In fact, though, Bush did have a choice. As Podhoretz acknowledges, “a cynical political consultant would have looked at September 11 and offered this advice: Bomb al-Qaeda, declare victory, and go on about your business.” It is the measure of Bush’s character, and his boldness, that he grasped 9/11 not just as a problem — to be solved through short-term retribution and narrow defensive measures — but as an opportunity to make the world a much safer place. Osama and his gang are the tip of a global iceberg of forces that reject freedom, modernity, and the dignity of the human individual. Why not pull these forces out at their very root?

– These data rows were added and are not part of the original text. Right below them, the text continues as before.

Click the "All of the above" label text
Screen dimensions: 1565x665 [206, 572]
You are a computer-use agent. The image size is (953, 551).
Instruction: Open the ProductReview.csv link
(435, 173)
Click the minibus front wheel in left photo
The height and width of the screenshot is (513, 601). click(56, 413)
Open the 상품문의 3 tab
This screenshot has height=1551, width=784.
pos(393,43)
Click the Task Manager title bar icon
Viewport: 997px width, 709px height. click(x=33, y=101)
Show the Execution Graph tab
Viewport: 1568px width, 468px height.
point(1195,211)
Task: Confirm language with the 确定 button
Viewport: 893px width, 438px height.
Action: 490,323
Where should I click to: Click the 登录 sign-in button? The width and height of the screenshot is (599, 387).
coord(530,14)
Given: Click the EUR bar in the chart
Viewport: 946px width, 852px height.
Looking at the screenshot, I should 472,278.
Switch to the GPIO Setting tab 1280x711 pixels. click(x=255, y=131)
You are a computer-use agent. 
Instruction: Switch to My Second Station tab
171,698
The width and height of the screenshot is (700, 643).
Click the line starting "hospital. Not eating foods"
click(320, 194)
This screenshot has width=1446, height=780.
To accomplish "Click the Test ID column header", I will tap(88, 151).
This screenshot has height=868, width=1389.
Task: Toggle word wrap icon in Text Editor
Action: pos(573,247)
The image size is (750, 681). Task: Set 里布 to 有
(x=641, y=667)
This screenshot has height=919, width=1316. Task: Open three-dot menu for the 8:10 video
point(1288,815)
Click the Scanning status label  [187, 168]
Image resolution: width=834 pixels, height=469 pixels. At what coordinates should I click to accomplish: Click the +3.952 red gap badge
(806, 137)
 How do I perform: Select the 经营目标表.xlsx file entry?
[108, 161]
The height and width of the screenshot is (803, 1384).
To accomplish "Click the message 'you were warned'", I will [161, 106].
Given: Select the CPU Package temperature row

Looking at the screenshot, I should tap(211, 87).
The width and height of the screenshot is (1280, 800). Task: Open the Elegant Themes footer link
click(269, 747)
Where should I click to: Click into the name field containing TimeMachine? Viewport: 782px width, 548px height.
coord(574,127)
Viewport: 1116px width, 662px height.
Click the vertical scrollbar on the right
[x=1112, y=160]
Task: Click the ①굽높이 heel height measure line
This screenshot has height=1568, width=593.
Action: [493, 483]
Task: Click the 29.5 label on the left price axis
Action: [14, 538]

And that, as Podhoretz details in some of the most moving passages of his book, is exactly what Bush has sought to do — with, so far, remarkable success. He has succeeded not primarily because of our military might, but because he has united the nation emotionally behind these moral goals. A Democrat may win this November, or in 2008 or 2012 — but not by appealing to isolationism. Americans now know that it does matter to us that the Talibans of the world are oppressing people. They hate us because we aren’t oppressing anybody, and they want to hurt us because we offer an alternative.

By stressing this vision — of remaking the Mideast and the world — with great eloquence, Bush has changed the political consensus for the foreseeable future. Podhoretz makes a frank admission: “It pains me, a former speechwriter for Ronald Reagan, to say this, but I believe Bush is the best presidential speaker since [FDR]. It pains me even more to acknowledge that I was once one of those all-too-clever journalists who believed Candidate Bush was lighter than a feather, the least-prepared person to occupy the Oval Office in the modern era. He proved me wrong. George W. Bush . . . [has] constructed one of the most consequential presidencies in the nation’s history.”

It should be some consolation to Podhoretz that he is far from alone. I myself look back at Candidate Bush of 2000, seeking hints of the intelligent resolve that would be the hallmark of his presidency; but — I admit — in vain.

Podhoretz’s book alternates between chapters analyzing Bush’s record and chapters debunking the frenzied rhetoric of his detractors; the former chapters are incisive, the latter scathing. The result is an accurate, well-written, and inspiring account of a few years in which disaster struck a great nation, and a statesman led that nation in a bold reassertion of its highest ideals.